AT: Firstly, the overwhelming majority of people who struggle with substances, at least at the point that they become concerned about their substance use, are not ready to commit to abstinence. So, I think that traditional abstinence-based treatment has been a kind of a mismatch. Certainly, there is a percentage of folks who are interested and committed to working toward abstinence, but at the beginning of a positive change process, I would say that most people are not, and so the power and the beauty of a harm reduction approach is that simply inviting people who are actively using substances and struggling with substances into a treatment process on their own terms without requiring abstinence opens the door to this tremendous group of people who have been denied care. The therapeutic engagement strategies have to do with that inviting patients to engage at whatever level at which they are ready to begin their positive change process, and then meeting them with empathy and curiosity, and reflecting back that empathy in a way that sends the message to folks that we're really accepting them on their own terms. That frame best supports a therapeutic alliance, and that therapeutic alliance is really the foundation for everything else that we might do to support people.
There are a lot of other elements.

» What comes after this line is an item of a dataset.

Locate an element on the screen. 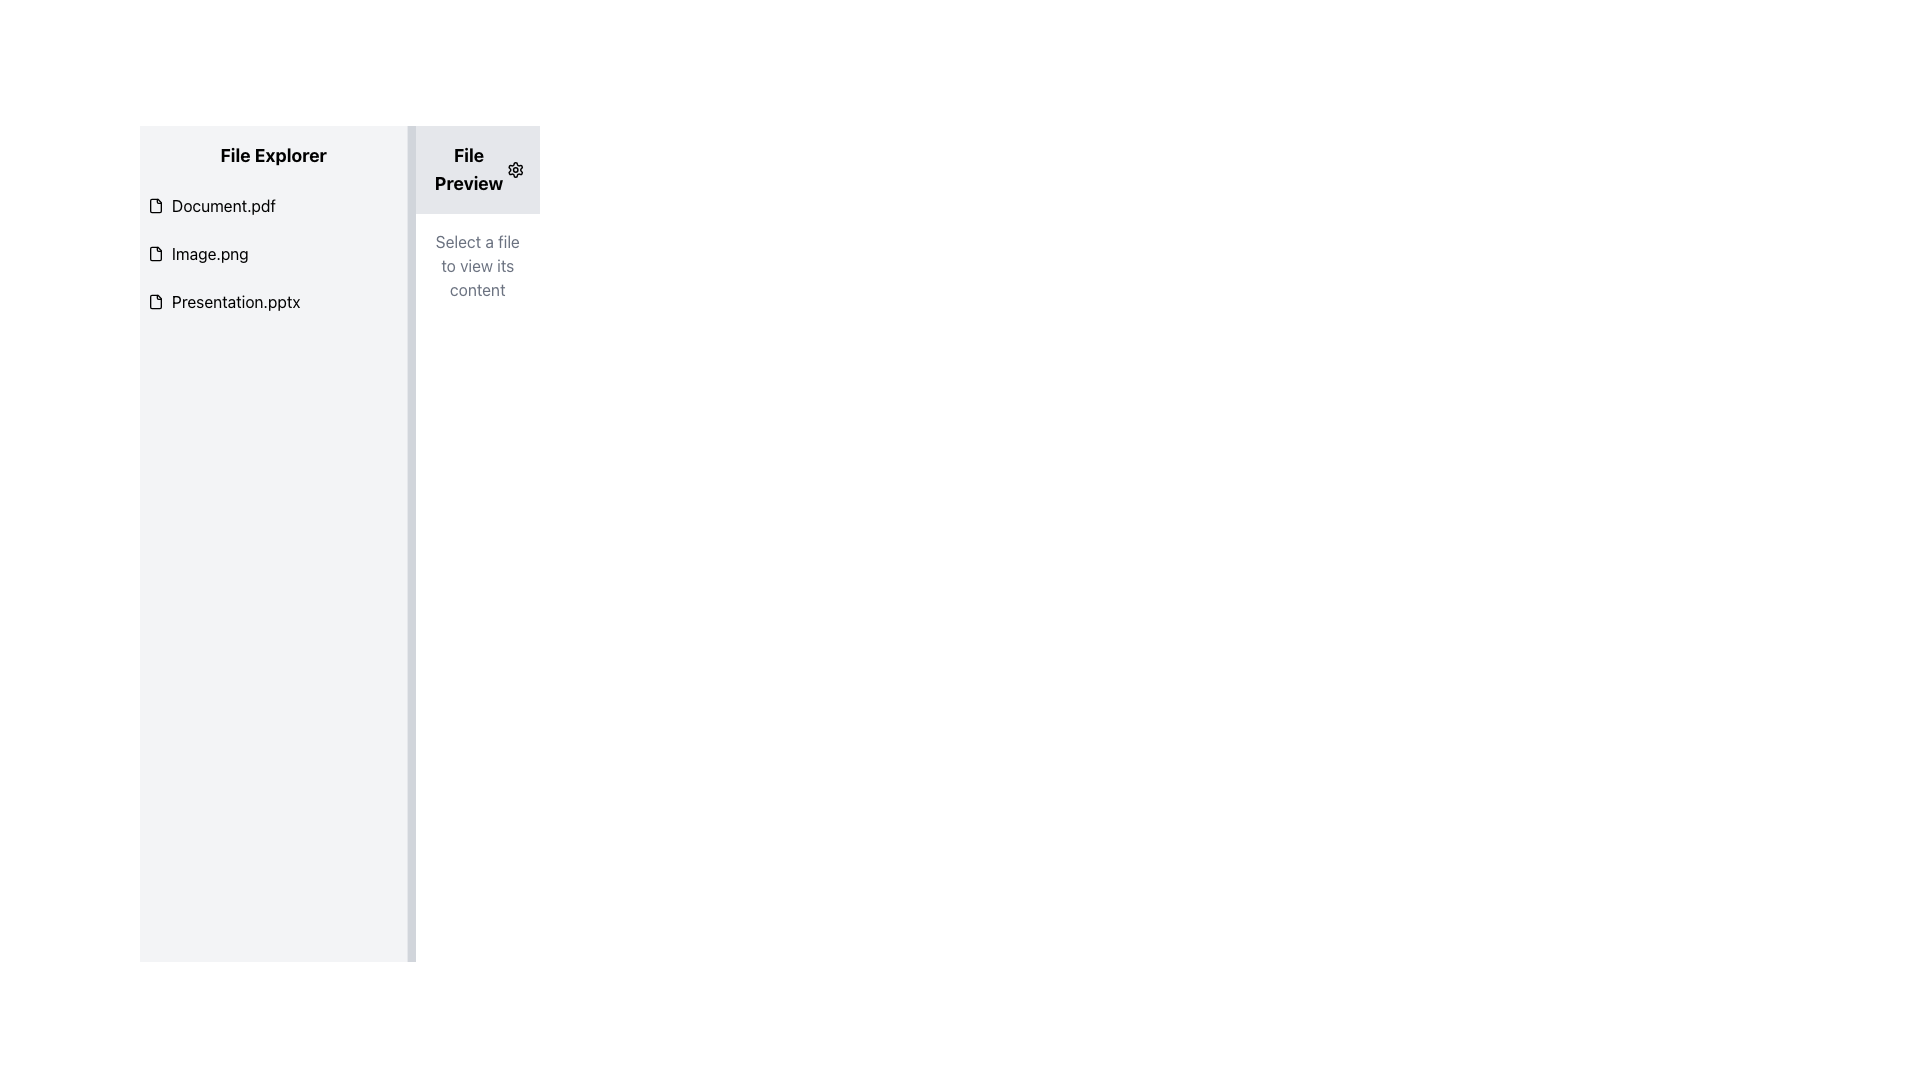  the 'File Explorer' text label, which is a bold, large-sized font element located at the top of the left sidebar panel is located at coordinates (272, 154).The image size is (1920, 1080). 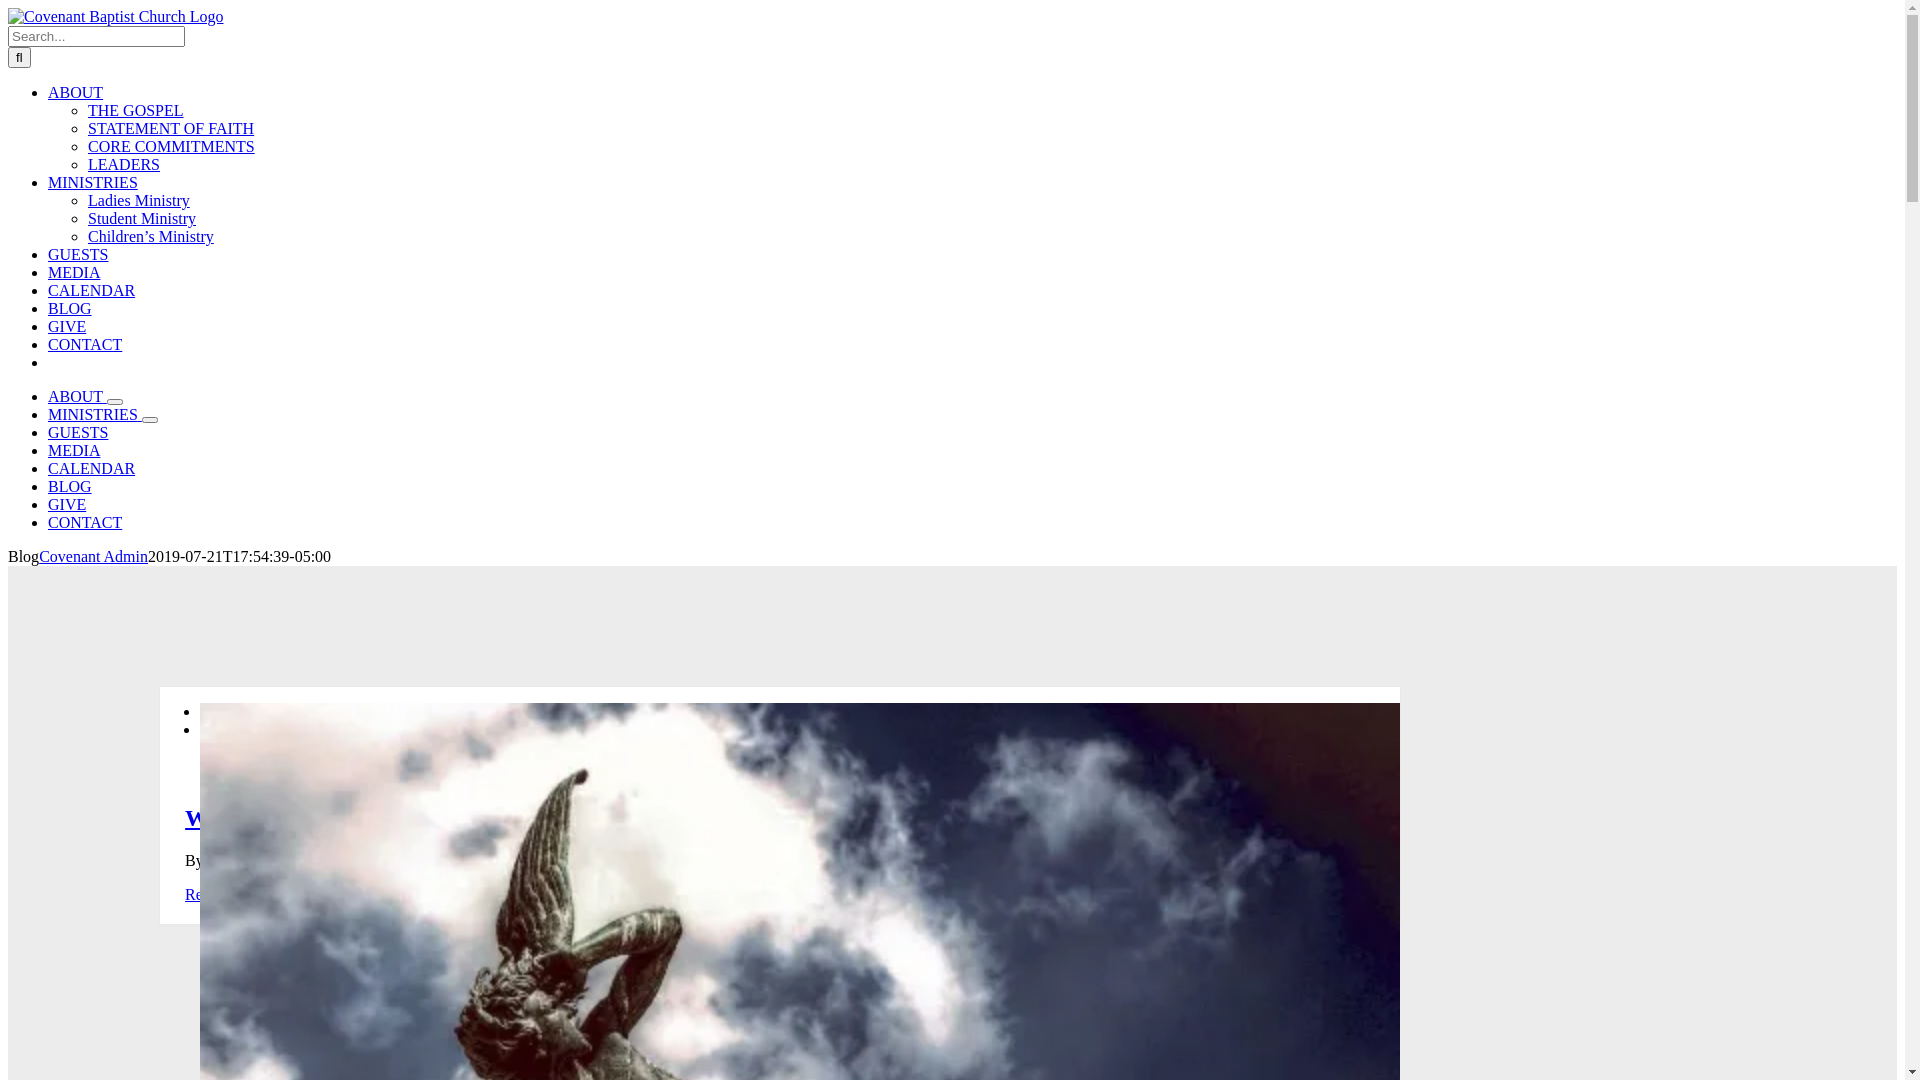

The relationship that builds around that alliance in itself can be profoundly healing because many people who struggle with substances have had very negative experiences with treatment, with police, with families who have been counseled to kick them out because of their use. That has contributed to a lot of the shame, guilt, and despair that people that struggle with substances feel. Shifting to this harm reduction frame that says, “We are going to invite you into care with curiosity, respect, empathy, and a kind of collaborative stance” can send a message that you matter, you count, there are people in the world that are willing to accept you on your own terms. That can create a space for people to feel like they can then begin to inquire into all the complex reasons that they are using substance and the function those substances play in their lives. That opens up a conversation about alternative ways of caring for oneself that may be less risky and more in line with their values and so on.
Reference
Tatarsky A. A new “addiction” paradigm: From disease to meaningful dilemma, from abstinence-only to integrative harm reduction psychotherapy (IHRP). Presented at East Coast Symposium on Addictive Disorders. November 3-5, 2023; Ponte Vedra, Florida.